Your mental health can affect your finances and your finances can affect your mental health. The specific effects vary, but common ones include feeling very anxious about financial matters, impulsive spending and losing control of finances during a period of depression. It makes sense when you think about it: if you are depressed, showering and cooking meals become massive challenges – paying bills on time has to take a backseat while you prioritise the bare essentials. Trouble is, you have to face your finances when you start feeling better and if they are a mess, it could make you feel worse again.
The good news is that there are some great resources for people with mental health problems and debt:
- Money Saving Expert has produced a Mental Health & Debt guide that is supported by several mental health charities. It can be downloaded as a PDF at moneysavingexpert.com/credit-cards/mental-health-guide and contains loads of useful information.

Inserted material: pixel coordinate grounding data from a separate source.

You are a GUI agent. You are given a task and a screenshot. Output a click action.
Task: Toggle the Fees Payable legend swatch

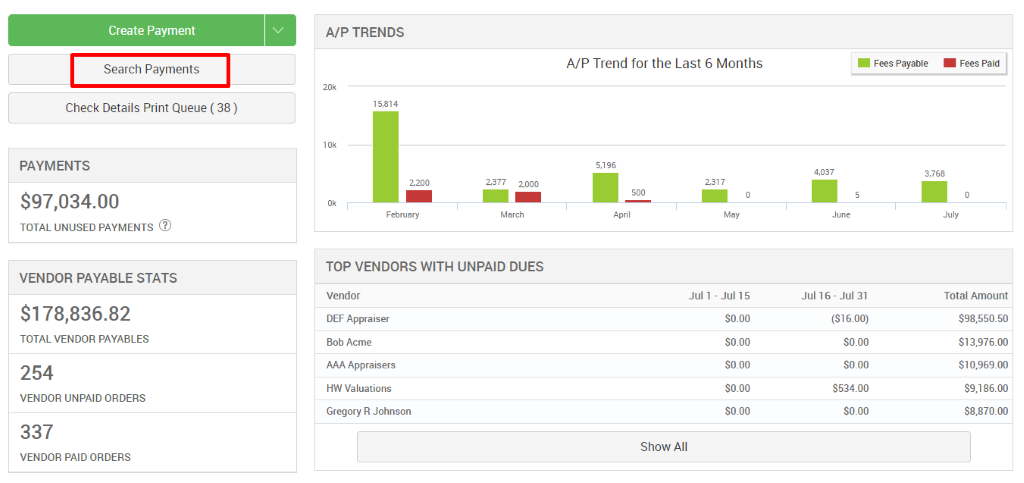tap(864, 63)
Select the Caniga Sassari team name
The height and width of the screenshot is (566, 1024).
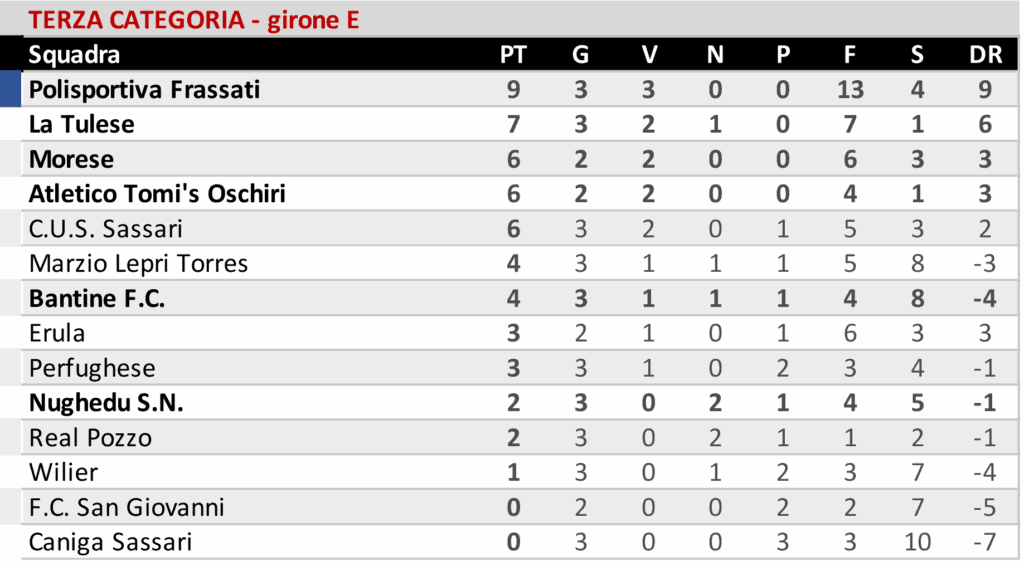point(110,543)
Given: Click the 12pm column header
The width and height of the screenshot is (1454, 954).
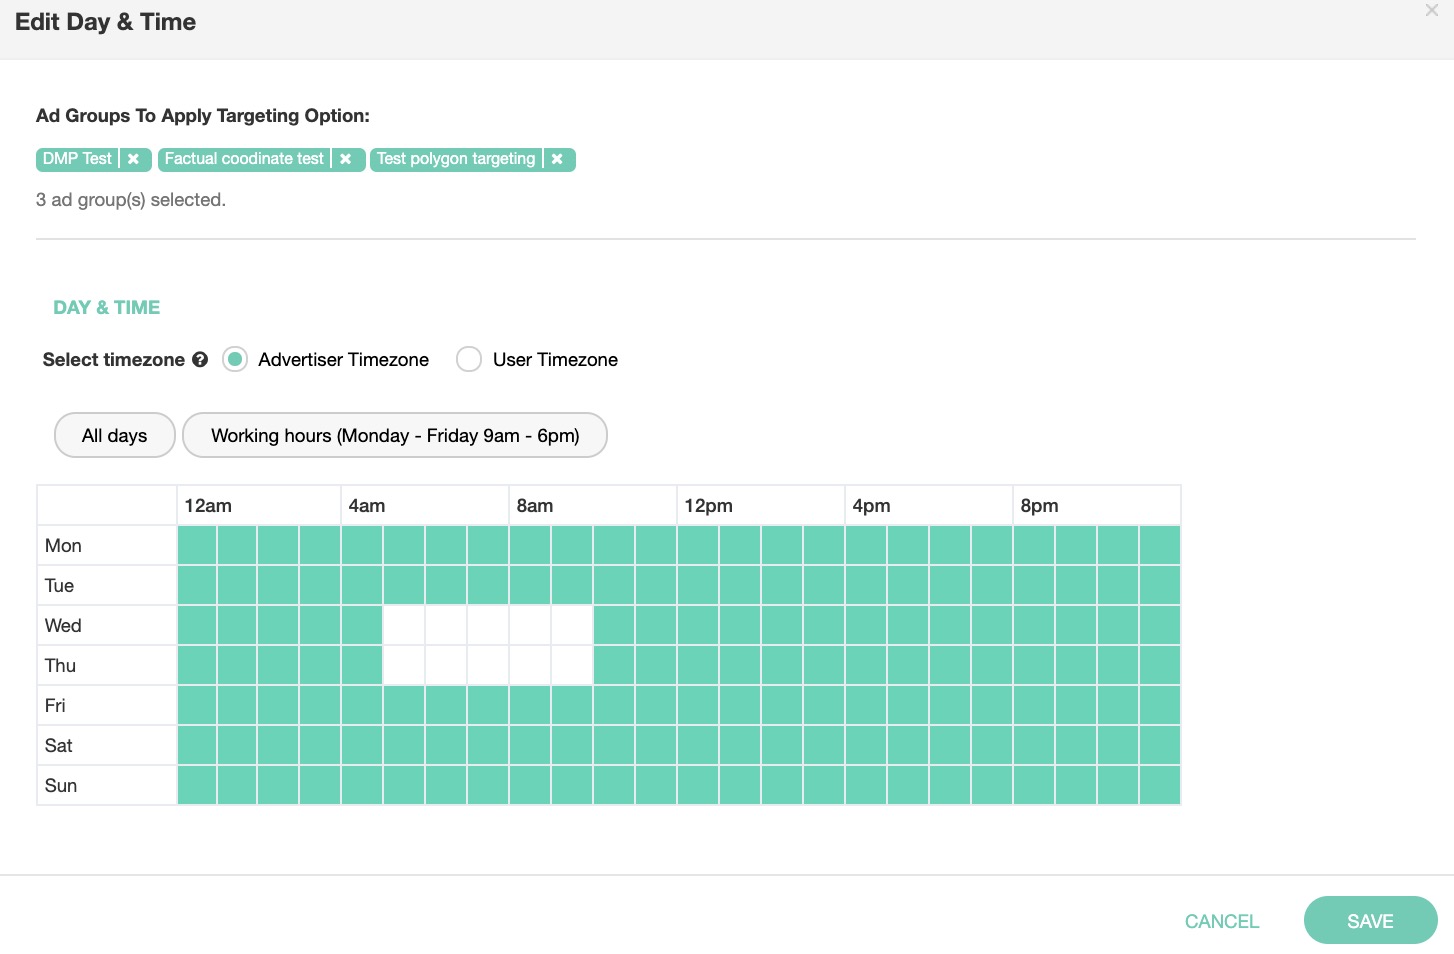Looking at the screenshot, I should 709,506.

There is also a page of tips for people with bipolar, who may be prone to impulsive spending during manic phases. Unfortunately, there is no mention of borderline personality disorder – despite impulsive spending being a symptom of the condition.

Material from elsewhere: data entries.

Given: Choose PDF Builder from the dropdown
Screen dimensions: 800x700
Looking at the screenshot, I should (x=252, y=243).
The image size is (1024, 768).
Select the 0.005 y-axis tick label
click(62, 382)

- Mind also have information on mental health and debt, including tools you can use to ascertain whether or not you have a problem at mind.org.uk/information-support/guides-to-support-and-services/debt-and-mental-health/ and details of where you can go for support. It also has a guide you can download.
- stepchange.org is a UK debt charity which can help people with debt problems and also has a lot of articles and resources on debt and mental health.
It’s important to get any help and support you need as soon as you can. You can solve your money problems, but the longer you leave it before addressing the problems, the worse your problems will get – and the more impact they will have on your mental health. I know you might feel ashamed or embarrassed, but there are many understanding, supportive people who can help you. Debt is a common problem and there is no shame in admitting you have money problems. In fact, you deserve praise for finding the courage to face your debt.
My mental health has had a huge impact on my finances. I have had to leave jobs because of mental illness and decimated my meagre savings as I waited to receive benefits. Relying on benefits for several years has been difficult; the judgment I face from both government employees and society in general has made my depression and anxiety worse at various points. One of the symptoms of borderline personality disorder that I struggle with is impulsive spending. I took out a credit card to pay for my MA tuition (which was definitely worth it), but also bought a lot of expensive crap in attempts to make myself feel better (definitely not worth it) and ended up with over £6200 on my credit card. I also had a £2000 overdraft, which I have managed to reduce to £0. I also owe my parents several thousand pounds, because they have been forced to support me for most of my adult life.
I’m telling you this to demonstrate that I no longer feel ashamed of my debt. I am dealing with it and (slowly) paying it back. The process isn’t entirely linear: sometimes I mess up and buy a pair of shoes because I think it will make me happy. Sometimes I buy too many books, kidding myself that £3 or £4 is a negligible amount and won’t add up. Other times, I have unexpected expenses like vet bills or replacing broken items. However, I always go back to reducing my debt instead of increasing it. It’s not easy, but it will be worth it in the end.
Facing your money problems is difficult at the best of times, let alone when you are recovering from mental illness, but it’s easier to do it now than to wait until the problems get worse. You are not alone. There are people who can – and will – help you. Start by following the links I have provided above.